II. Die Beklagte trägt die notwendigen außergerichtlichen Kosten der Klägerin.
Tatbestand
Die Parteien streiten im Rahmen der Bewilligung von Arbeitslosengeld II um die Berücksichtigung des an die Klägerin gezahlten BAföG als Einkommen bzw. um die Absetzbarkeit von Ausbildungskosten.
Die Klägerin absolviert eine Ausbildung zum Staatlich geprüften Sozialassistenten (Pfleger). Für den Besuch der Berufsschule zahlt sie ein Schulgeld in Höhe von 180,00 € zahlen müsse. Hinzu kommen monatliche Fahrtkosten von 21,00 €.
Mit Bescheid vom 27.12.2004 in der Fassung des Änderungsbescheids vom 26.04.2005 bewilligte die Beklagte der Klägerin Leistungen nach SGB II. Dabei berücksichtigte sie das wegen des Besuchs einer Berufsfachschule an die Klägerin gezahlte BAföG in Höhe von 192,00 € monatlich als Einkommen der Klägerin.
Der Widerspruch der Klägerin wurde durch Bescheid vom 25.08.2005 zurückgewiesen. Dagegen richtet sich die am 23.09.2005 erhobene Klage.

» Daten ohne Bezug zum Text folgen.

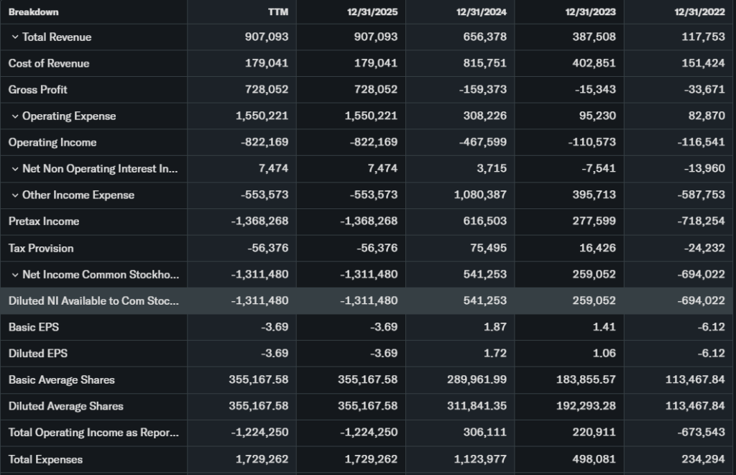Viewport: 736px width, 475px height.
Task: Select the Basic EPS row label
Action: pyautogui.click(x=34, y=327)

Die Klägerin macht geltend, dass es sich bei dem Schulgeld und den Fahrtkosten analog § 11 Abs. 2 Nr. 5 SGB II um notwendige Ausgaben zur Einkommenserzielung handele. Hilfsweise sei die Zahlung als zweckgebunden nicht zu berücksichtigen.
Die Klägerin beantragt:
wie erkannt.
Die Beklagte beantragt:
Die Klage wird abgewiesen.
Die Beklagte macht geltend, dass es sich bei der BAföG-Zahlung nicht um Einkommen aus Erwerbstätigkeit handele. Laut Gesetzesbegründung seien jedoch nur von diesem Werbungskosten abzusetzen. Das BAföG solle den Schulbesuch finanzieren, es werde jedoch nicht mit den damit verbundenen Ausgaben erwirtschaftet.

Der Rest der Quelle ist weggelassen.